[Task data]
[Start of section]
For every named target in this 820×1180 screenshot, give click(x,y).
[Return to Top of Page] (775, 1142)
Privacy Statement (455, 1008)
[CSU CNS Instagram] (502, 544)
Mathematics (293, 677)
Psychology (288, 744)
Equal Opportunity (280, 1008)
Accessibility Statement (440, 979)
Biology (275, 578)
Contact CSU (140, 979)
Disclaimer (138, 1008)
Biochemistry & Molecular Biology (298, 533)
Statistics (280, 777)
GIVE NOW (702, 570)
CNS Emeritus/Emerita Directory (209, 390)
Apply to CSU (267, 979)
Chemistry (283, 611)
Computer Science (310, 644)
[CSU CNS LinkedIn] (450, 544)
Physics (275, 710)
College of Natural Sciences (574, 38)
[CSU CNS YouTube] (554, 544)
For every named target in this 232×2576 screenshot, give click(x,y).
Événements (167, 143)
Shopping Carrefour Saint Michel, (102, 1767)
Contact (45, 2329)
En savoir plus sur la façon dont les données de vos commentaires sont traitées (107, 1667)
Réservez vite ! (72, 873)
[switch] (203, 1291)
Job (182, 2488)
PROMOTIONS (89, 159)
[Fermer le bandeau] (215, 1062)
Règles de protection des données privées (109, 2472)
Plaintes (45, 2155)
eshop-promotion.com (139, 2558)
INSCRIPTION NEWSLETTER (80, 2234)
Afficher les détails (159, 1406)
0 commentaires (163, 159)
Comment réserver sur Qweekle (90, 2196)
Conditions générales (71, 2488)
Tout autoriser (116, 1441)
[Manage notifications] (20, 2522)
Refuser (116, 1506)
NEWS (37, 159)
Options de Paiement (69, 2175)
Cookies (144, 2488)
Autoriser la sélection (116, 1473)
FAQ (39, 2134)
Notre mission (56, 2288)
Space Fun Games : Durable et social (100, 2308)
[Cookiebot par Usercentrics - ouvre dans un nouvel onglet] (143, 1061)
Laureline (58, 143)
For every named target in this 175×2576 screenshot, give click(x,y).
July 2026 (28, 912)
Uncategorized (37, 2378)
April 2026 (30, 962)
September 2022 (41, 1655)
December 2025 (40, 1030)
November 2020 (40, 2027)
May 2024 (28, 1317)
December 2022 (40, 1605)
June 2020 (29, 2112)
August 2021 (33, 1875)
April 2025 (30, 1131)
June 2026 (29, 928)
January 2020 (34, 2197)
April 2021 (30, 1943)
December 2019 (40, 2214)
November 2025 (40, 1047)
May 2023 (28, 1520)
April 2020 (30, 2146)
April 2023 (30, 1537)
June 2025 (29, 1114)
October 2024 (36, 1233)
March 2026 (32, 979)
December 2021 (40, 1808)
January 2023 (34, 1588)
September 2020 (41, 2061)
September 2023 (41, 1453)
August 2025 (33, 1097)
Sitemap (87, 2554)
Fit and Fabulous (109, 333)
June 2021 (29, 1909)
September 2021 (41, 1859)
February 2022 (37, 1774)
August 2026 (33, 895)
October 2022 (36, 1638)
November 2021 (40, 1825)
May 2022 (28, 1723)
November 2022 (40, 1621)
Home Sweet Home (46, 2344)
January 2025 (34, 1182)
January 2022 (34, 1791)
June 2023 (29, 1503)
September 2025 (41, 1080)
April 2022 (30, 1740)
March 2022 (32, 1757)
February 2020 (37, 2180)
[End of section]
[Assignment]
Out of the preceding entries, pull each line that contains the word "target".

[Response for this exercise]
For every named target in this 820×1180 screenshot, give click(x,y).
For every named target in this 232×2576 screenshot, give click(x,y).
For every named target in this 175×2576 screenshot, give click(x,y).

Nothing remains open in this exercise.